However, the exponents of religion do press those of science to
respect the data of their faith such that they are not reduced to a
physicalist explanation. This is the significance of terms such as "dual
aspect monism" (Polkinghorne) and "whole-part constraint"
(Peacocke), which suggest the view I am advocating here, though these
authors do not embrace it.3 The pressure is to acknowledge the
empirical reality of conscious agency ("top-down-causation"), mind,
imagination and their creations, including the idea of God and gods.
"Culture" is the general term we apply to these creations: civilizations,
sciences, arts, and religions. The exponents of religion are asking the
scientific community to respect the integrity of their "realities of faith"
(Meland) as themselves worthy subjects of empirical inquiry. Meland's
theology of culture is a sophisticated endorsement of this project
without any intent by theology to correct science or to enlist science in
its cause.4 Theology is constructive because the data, when not confined
only to one's own faith (or unfaith), will call some beliefs into question
while it welcomes others into the conversation.
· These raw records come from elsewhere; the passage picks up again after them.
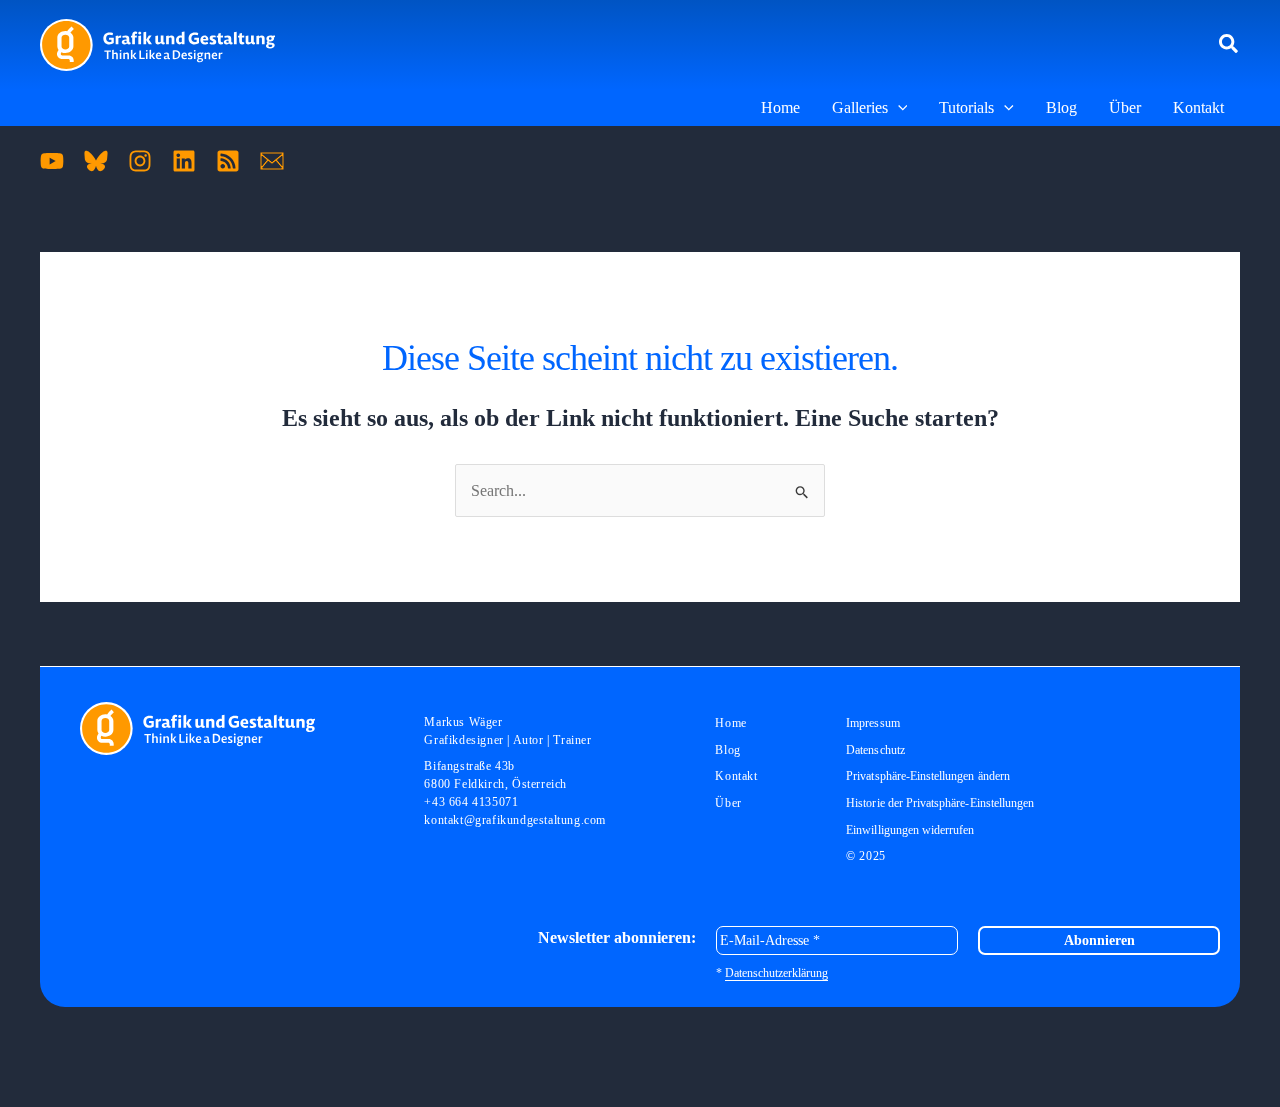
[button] (1229, 45)
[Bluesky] (96, 161)
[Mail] (272, 161)
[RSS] (228, 161)
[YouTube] (52, 161)
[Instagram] (140, 161)
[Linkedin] (184, 161)
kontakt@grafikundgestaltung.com (515, 820)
It becomes a theology

3 John Polkinghorne, 'The Metaphysics of Divine Action" in Quantum Mechanics:


Scientific Perspectives on Divine Action, Robert John Russell, Philip Clayton, Kirk
Wegter-McNelly, John Polkinghorne, eds. (Vatican City State and Berkeley: Vatican
Observatory Publications and Center for Theology and the Natural Sciences, 2001),
154-56. Arthur Peacocke, "God's Interaction with the World: The Implications of
Deterministic 'Chaos' and of the Interconnected and Interdependent Complexity" in
ibid., 285.
4 I think Meland's vision would be thought to concede too much to science by those
who seek a coll?gial model of the science-theology relation. See Alan Padgett, Science
and the Study of God: A Mutuality Model for Theology and Science (Grand Rapids:
William B. Eerdmans Publishing Co., 2003), 7, 19.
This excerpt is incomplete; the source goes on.